In Torture and the Twilight of Empire (2008), Lazreg investigated French intellectuals’ defense of torture and the French military’s conduct of torture in Algeria against the backdrop of Abu Ghraib and the War on Terror. The book, one of few to look at torture not as a particular policy or method, but as a mode of thought, is the leading historical account of the use of torture by the French in Algeria.
In Questioning the Veil (2009), an erudite and personal work, Lazreg rejected the Muslim practice of veiling for women, which has resurged in recent years. She argued that there are better ways for women to demonstrate pride in their culture than by wearing a piece of cloth that links their identity to their biology.
In her next book, Foucault’s Orient (2017), she critiqued the attitudes toward non-western cultures in the work of pioneering French social theorist Michel Foucault. The product of sustained engagement with two fields in which Lazreg had never published before — philosophy and anthropology — the book is a reflection of Lazreg’s great intellectual range and virtuosity.

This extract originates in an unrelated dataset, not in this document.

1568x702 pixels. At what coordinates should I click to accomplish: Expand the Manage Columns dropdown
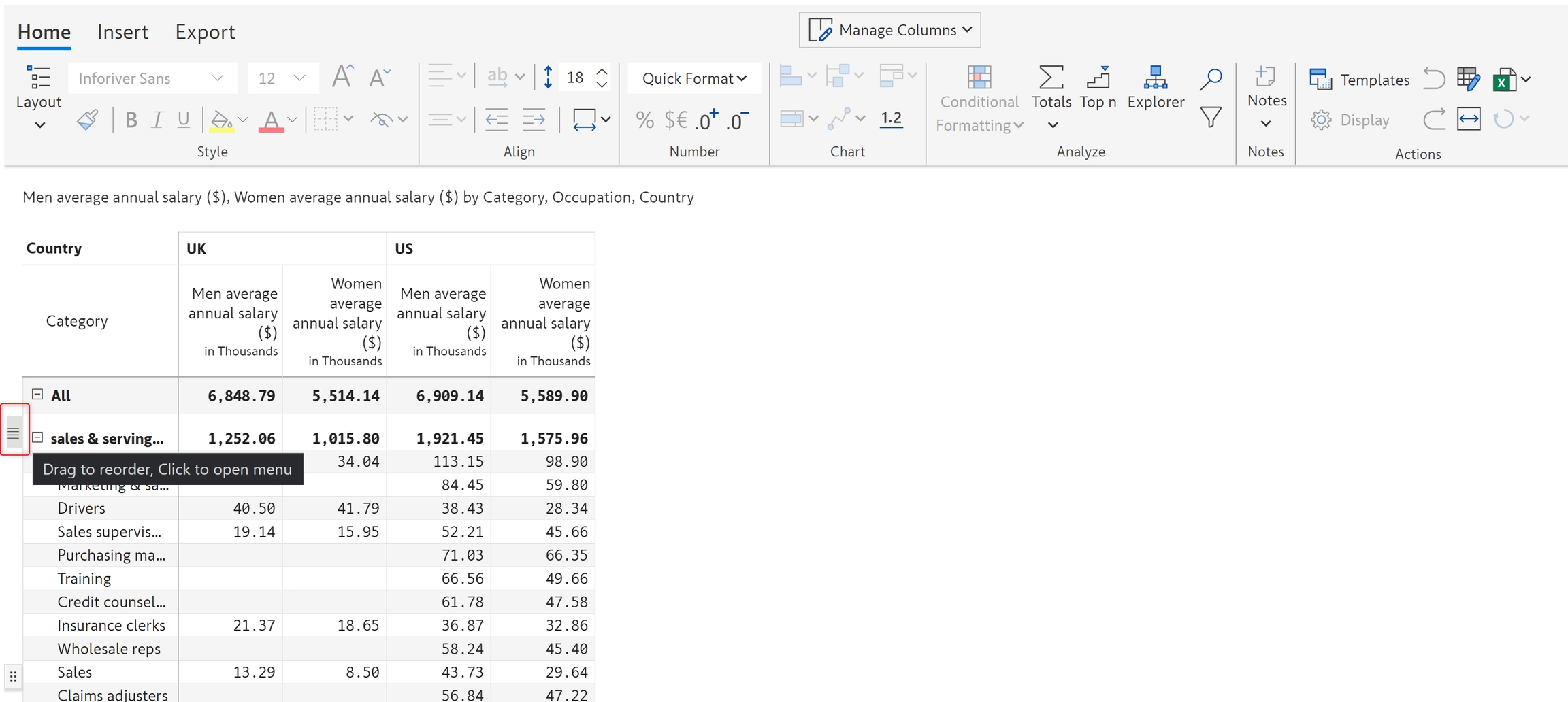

In her last book, Islamic Feminism and the Discourse of Post-Liberation (2021), Lazreg brought together three themes from her earlier work — women, Islam, and colonialism — in critiquing attempts by some Muslim countries to ground progress on women’s roles in Quranic texts as opposed to secular rights.
Lazreg thought globally, worked globally, and spoke globally. When not in the classroom, she could be found interviewing a commander of Islamist rebels in a safehouse outside of Algiers, visiting shanty towns in Turkey on mission for the World Bank, conversing with an old friend of Foucault’s at a café in Tokyo, or lecturing around the world.
Lazreg was an intellectually restless teacher. Over the course of her career, she taught more than 20 different courses, many of her own creation. In addition to her staple survey courses on social theory, Lazreg taught courses on women, population, Islam, decolonization, development, French social theory, and biotechnology. She was a demanding teacher whose favorite undergraduate student evaluation read: “the problem with Professor Lazreg is that she treats us as adults.”
Lazreg received her baccalaureate in Philosophy and Mathematics, with distinction, in 1960, her Licence-ès-Lettres in English Literature from the University of Algiers in 1966, and her PhD in Sociology from NYU in 1974. A Fulbright Scholar in 2012, she was also a member of the Seminar in Arabic Studies at Columbia University for 35 years.
She is survived by two sons, Ramsi Woodcock (from whose tribute to his mother this obituary is adapted) and Reda Woodcock, and other family.